There were four limitations in the study and analysis. First, surveillance and health system data were used which meant authors were not fully able to assess quality (however, there was very high reporting completeness throughout the study period). Second, data were reported as aggregated and individual characteristics such as gender, age, and other personal and behaviour data were not available. Studying the potential associations between malaria and these characteristics will help target future interventions towards malaria elimination. Third, the surveillance data did not include most of the cases, which were diagnosed or received treatment in private health sectors. It is also unclear how use of the private health sector changed over time. Lastly, treatment data were not reported to the surveillance system and, therefore, it was not possible to assess trends in this important indicator.

There are also potential confounders that may explain or partially explain the differences witnessed in malaria indicators during the before versus after CBMM scale-up. These include vector control measures, the Basic Package of Health Services (BPHS), the Essential Package of Health Services (EPHS) and strengthening of malaria surveillance, Malaria Leishmania Information System (MLIS). The diagnosis and treatment of malaria has been integrated into BPHS and EPHS services, with malaria diagnosis and treatment (including microscopy and anti-malarial therapy) provided from health post level up to regional hospitals and provided malaria reports on monthly basis. Additionally, since expansion of CBMM after 2016, approximately 6,015,826 long-lasting insecticide nets (LLIN) have been distributed to targeted provinces. The LLIN distribution programme ensured 100% operational coverage (i.e., all target provinces and districts were covered through mass distribution campaigns and through continuous distribution at antenatal clinics). The programme sought to improve coverage and accessibility for at-risk populations, including pregnant women and children. Ecological factors such as changes in temperature or rainfall, variables that could influence malaria transmission in Afghanistan were not assessed.

The trend analysis for the period after CBMM expansion shows that most of the targets of Afghanistan’s National Strategic Plan for Malaria 2018–22 are on track to being met. The plan aims to reduce malaria incidence by 73% at the national level compared with 2016. Between 2016 and 2019, the number of reported malaria cases were reduced from 385,015 to 174,893 (55%). The proportion of confirmed malaria cases increased to 99% in 2019 compared to the baseline 49% in 2016. Nonetheless, 12 provinces remain at high risk for malaria with reported annual parasite incidence rates per 1000 persons at 1 and above and test positivity rate at 9% and above.

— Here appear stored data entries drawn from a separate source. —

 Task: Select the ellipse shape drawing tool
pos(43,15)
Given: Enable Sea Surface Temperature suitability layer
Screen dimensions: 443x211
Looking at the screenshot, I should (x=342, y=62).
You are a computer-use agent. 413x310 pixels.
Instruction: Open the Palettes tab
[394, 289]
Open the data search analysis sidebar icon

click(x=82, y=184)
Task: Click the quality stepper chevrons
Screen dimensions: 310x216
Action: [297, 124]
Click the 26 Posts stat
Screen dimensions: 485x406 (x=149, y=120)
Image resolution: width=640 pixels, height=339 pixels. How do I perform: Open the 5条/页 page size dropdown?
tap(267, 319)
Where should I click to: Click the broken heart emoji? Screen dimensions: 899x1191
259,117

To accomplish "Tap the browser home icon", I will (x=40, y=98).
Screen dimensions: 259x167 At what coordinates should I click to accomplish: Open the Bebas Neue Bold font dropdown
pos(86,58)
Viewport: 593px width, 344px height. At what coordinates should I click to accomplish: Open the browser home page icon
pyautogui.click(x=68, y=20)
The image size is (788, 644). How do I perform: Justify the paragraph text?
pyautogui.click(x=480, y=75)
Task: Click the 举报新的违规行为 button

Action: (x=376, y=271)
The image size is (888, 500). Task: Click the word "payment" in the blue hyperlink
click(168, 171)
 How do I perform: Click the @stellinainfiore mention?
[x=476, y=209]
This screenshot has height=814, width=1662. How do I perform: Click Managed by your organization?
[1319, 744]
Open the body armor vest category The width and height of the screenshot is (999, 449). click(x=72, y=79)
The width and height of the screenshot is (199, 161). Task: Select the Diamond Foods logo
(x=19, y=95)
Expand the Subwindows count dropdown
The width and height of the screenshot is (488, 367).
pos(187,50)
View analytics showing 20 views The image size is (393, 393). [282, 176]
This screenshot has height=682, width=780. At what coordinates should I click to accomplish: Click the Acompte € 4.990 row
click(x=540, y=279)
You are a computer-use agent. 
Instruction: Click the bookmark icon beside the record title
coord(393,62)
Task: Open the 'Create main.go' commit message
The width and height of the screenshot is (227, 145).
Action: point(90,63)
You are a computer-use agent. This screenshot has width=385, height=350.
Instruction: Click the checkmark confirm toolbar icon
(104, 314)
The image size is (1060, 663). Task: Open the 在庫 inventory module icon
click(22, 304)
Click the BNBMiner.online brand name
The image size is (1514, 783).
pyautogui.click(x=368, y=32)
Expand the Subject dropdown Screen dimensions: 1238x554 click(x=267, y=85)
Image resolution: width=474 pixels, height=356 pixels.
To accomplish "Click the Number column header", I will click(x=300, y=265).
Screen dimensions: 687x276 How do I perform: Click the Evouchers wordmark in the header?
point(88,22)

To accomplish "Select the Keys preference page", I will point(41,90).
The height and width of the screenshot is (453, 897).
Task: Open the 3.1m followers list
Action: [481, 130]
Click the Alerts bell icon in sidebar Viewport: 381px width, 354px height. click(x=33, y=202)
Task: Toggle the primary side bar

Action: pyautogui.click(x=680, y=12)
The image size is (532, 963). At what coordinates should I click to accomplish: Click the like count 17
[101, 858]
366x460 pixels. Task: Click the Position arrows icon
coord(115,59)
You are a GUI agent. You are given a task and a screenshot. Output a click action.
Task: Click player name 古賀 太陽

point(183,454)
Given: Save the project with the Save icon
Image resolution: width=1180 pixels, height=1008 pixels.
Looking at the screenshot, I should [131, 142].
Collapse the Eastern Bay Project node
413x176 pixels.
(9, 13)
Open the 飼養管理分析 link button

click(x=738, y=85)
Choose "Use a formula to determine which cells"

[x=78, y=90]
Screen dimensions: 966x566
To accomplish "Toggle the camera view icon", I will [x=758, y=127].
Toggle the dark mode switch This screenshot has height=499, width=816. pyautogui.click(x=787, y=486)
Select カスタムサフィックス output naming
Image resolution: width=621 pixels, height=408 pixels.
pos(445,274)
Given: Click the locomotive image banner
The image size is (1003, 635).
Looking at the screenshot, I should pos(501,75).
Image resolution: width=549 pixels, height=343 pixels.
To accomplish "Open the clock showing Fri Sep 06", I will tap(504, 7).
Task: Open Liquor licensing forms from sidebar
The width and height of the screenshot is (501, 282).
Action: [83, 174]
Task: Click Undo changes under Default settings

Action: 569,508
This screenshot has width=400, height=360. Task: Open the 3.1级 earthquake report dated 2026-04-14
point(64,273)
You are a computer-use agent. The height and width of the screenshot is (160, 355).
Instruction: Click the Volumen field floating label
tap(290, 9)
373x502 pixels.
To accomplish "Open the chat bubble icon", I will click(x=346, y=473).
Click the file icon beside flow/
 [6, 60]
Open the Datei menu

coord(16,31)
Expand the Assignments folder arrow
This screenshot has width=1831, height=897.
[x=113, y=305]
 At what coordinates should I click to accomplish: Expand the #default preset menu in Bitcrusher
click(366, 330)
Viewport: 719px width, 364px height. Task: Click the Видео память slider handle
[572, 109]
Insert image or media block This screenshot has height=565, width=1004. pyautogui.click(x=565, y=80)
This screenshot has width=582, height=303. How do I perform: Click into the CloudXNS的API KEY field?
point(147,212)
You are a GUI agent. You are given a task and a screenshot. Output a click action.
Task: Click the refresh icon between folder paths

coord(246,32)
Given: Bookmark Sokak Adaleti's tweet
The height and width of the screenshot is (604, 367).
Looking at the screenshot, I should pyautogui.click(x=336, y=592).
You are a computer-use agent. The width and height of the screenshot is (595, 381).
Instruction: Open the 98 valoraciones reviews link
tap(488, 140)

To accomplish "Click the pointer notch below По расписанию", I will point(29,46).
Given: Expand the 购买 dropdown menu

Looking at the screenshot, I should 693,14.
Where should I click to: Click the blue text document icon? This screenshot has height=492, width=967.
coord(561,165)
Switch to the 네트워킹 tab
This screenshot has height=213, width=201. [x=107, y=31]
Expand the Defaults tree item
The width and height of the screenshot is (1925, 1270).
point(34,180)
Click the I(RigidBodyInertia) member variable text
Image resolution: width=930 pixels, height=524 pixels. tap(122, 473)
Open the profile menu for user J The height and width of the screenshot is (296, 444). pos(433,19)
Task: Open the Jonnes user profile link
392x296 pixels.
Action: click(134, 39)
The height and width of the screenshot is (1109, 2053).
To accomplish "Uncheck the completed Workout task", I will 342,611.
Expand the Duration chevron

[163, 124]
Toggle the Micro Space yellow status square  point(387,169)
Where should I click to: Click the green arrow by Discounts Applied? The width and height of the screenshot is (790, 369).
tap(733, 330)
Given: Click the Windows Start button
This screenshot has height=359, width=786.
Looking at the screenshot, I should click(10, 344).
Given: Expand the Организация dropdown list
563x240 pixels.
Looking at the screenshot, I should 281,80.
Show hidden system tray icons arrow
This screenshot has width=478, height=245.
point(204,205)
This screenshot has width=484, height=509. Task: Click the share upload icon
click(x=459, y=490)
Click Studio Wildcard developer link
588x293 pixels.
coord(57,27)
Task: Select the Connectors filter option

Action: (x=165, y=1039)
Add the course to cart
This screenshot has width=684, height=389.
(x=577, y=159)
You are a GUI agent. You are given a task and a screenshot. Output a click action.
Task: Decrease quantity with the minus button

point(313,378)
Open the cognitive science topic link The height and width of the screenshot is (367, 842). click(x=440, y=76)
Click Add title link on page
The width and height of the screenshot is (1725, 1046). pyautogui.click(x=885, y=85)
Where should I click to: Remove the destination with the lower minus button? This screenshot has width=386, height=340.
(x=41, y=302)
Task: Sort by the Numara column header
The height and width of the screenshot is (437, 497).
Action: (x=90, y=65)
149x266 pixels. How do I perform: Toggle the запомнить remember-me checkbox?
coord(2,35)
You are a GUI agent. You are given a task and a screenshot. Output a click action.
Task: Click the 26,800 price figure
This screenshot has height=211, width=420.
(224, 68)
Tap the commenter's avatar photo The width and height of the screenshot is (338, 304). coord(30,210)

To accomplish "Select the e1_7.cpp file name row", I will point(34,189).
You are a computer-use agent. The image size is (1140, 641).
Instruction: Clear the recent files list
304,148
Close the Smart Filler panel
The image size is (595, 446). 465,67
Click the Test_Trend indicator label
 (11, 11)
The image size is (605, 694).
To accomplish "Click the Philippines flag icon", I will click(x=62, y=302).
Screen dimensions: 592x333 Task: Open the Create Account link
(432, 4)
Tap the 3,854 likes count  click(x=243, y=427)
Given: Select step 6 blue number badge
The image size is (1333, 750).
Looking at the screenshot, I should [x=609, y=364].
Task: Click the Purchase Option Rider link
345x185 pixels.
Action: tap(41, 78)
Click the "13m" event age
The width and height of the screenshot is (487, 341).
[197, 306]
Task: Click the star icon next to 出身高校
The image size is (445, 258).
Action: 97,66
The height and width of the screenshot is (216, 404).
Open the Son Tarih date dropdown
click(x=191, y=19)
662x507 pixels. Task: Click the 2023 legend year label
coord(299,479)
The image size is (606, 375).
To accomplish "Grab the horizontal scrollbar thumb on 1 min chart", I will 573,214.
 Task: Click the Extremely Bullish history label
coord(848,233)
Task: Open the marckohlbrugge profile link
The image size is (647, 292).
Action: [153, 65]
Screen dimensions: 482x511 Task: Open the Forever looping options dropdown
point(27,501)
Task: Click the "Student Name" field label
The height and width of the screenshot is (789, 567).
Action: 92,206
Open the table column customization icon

In summary, the CBMM expansion which introduced rapid diagnostic tests for malaria to many primary care settings correlated with significant increase in the number of confirmed cases, while also being correlated with significant reduction in annual malaria incidence and death rates. Use of RDTs for the diagnosis of malaria could be best applied as a tool at the community level to facilitate the early treatment of malaria in settings where microscopy services are not available. The data and the study results corroborate similar studies that recommend community-based interventions as best practices for malaria control, especially in resource-limited settings.